In 2009, a group of Taiwanese arrived in the region with a specific mandate given to them by the authorities. Could they help farmers produce more rice? “Nearly 70% of the rice consumed in the country is imported", said Shui-Sung Hsiang, the head of the Taiwanese cooperation in Haiti. "The rice growing areas could produce 70% of the rice consumed by Haitians, so they would only need to import 30%. We believe there is great potential here to achieve this goal.”
When they arrived though, production yield was low, very low. In average, farmers managed to grow about a ton to a ton and a half of rice per hectare. The Taiwanese believe that the region has the potential of producing at least 6 times more rice. “Before, we used to plant a lot of rice but the yield was minimal, says Jacques Jonas Charles, a rice farmer and the head of the local association in Charlette. Now, with the technical assistance we get from the Taiwanese, we are better farmers. We take better care of our fields, have a better yield and our families benefit.”
In less than three years, farmers have tripled their production. After the harvests, rice is taken to this processing center, financed and managed by the Taiwanese Cooperation, where it is first laid outside for about a day to dry under the hot sun...

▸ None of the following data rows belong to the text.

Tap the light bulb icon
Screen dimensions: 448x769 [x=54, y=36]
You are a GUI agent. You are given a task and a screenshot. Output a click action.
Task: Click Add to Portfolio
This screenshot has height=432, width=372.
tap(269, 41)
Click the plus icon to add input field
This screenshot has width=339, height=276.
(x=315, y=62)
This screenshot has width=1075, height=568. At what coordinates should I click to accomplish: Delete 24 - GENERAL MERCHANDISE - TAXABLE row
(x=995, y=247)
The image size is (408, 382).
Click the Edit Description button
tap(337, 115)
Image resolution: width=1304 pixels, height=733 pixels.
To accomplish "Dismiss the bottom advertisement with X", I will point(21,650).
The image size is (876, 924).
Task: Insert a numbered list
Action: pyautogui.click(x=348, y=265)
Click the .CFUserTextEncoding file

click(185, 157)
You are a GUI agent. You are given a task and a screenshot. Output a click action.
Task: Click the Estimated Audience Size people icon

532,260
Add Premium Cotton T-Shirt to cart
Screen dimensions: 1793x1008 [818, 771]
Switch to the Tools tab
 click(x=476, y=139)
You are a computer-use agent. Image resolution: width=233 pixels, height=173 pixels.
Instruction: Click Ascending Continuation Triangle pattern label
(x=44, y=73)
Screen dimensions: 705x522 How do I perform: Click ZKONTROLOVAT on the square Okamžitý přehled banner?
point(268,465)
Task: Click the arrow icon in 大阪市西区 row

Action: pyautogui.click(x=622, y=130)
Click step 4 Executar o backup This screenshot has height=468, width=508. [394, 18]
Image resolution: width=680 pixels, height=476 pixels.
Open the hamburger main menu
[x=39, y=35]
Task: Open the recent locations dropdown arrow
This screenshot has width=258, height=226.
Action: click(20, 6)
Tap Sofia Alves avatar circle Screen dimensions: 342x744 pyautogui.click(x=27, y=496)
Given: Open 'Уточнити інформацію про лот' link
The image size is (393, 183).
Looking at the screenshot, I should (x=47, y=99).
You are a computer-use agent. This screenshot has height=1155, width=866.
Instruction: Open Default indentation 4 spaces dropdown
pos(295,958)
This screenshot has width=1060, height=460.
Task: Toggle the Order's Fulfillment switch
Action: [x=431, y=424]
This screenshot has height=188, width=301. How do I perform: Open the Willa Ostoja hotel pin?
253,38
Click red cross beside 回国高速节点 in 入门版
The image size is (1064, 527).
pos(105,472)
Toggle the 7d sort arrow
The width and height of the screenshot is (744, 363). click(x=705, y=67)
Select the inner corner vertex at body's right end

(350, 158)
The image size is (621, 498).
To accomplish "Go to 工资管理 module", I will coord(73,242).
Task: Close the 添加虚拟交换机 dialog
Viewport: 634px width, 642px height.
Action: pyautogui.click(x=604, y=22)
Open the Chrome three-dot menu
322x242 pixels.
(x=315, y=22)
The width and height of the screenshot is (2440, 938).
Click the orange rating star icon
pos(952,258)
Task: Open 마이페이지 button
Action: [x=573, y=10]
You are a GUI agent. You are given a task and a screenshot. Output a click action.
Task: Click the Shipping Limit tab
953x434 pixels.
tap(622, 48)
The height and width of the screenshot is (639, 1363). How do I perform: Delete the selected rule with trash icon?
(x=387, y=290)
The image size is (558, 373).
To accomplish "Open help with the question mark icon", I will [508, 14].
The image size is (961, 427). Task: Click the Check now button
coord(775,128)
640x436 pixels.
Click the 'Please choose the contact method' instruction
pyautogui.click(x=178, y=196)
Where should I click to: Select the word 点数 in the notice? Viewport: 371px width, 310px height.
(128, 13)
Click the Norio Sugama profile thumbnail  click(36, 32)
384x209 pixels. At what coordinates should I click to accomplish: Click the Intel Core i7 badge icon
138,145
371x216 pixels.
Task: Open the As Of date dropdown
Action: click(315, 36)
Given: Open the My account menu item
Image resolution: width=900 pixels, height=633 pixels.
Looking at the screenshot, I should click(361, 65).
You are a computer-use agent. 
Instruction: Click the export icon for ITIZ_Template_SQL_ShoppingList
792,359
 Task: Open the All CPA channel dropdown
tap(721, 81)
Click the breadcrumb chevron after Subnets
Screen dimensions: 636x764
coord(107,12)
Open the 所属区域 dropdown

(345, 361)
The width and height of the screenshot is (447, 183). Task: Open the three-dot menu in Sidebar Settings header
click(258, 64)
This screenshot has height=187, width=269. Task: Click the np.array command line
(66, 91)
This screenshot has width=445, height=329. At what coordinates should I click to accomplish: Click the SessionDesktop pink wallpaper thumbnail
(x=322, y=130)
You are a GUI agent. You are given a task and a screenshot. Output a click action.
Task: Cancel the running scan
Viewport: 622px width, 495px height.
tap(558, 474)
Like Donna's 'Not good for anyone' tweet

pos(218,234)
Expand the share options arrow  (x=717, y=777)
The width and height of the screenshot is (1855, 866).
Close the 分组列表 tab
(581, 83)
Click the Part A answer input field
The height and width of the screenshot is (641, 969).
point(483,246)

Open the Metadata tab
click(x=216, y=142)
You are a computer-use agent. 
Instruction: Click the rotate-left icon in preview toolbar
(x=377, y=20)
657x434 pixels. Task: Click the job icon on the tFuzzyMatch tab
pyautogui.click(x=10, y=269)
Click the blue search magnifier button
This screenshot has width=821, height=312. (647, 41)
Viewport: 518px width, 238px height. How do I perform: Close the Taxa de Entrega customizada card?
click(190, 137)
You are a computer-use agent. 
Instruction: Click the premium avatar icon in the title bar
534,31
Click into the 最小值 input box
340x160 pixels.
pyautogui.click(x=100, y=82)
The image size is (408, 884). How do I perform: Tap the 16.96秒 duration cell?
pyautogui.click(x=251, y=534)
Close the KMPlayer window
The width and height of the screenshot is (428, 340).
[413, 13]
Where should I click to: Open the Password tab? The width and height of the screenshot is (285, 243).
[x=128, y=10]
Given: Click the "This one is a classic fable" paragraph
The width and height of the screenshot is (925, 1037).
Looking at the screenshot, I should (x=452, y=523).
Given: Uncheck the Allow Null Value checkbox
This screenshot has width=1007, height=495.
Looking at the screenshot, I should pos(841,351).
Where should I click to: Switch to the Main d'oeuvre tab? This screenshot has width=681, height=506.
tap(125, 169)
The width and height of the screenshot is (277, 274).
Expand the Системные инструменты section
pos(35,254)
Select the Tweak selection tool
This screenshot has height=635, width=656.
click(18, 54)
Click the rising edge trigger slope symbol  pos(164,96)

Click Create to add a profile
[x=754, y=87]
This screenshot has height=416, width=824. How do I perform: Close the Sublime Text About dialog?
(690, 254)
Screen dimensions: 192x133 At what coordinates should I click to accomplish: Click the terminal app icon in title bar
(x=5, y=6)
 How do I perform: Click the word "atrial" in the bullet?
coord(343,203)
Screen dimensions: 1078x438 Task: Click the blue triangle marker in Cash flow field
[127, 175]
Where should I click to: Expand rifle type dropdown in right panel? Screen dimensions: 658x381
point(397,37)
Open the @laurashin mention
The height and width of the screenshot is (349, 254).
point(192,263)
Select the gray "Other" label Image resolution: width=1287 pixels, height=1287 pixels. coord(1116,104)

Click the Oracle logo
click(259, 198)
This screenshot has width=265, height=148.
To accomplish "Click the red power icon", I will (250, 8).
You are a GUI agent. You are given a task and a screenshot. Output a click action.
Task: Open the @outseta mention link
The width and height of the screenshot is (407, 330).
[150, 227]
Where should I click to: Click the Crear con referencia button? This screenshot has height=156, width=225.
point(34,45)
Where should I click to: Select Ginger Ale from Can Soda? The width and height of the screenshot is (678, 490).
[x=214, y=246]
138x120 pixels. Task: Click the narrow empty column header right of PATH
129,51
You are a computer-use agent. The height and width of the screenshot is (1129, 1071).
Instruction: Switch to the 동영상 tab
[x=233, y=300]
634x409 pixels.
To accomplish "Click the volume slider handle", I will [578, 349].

...to reveal this. In the summer of 2011, WFP purchased 500 tons of rice from Ylmo, Jacques Jonas and their neighbors. “When you have an organization like the World Food Programme participating in the development of this project, that helps farmers understand that they should continue growing their crops. They know that their product is going to get sold, that they will get paid easily and that motivates them to work more,” said Pierre Jeune, one of the agronomists working with the Taiwanese cooperation and the Head of Operations in Torbeck.
The Government of Canada provided the funds for this purchase at one condition: the rice has to be used in the school meals program. In fact, all the food bought in Haiti by WFP is going to this program. The agency, working under the direction of Haitian authorities, believes that this is the most effective way to stimulate local economies. Developing links between farmers and schools encourages the development of competitive markets, supports productivity and increases the producer’s revenues.
The Ministry of Agriculture, WFP and other partners are developing strategic tools to increase the country’s agricultural production. This will help reduce food insecurity while increasing access to markets for local farmers. WFP has put in place a series of measures. For example, the tender process was modified to allow small farmers associations to bid only for the quantities of food they can produce and training sessions were held to help farmers master every step of the tender process, from bidding to delivery.
This summer, WFP purchased 500 tons of rice from small farmers in Torbeck. The food will be eaten by children enrolled in the country's schools. Developing links between farmers and the school meals program is a priority for WFP Haiti because it's an effective way to support the development of competitive markets, productivity and to increase farmer’s revenues.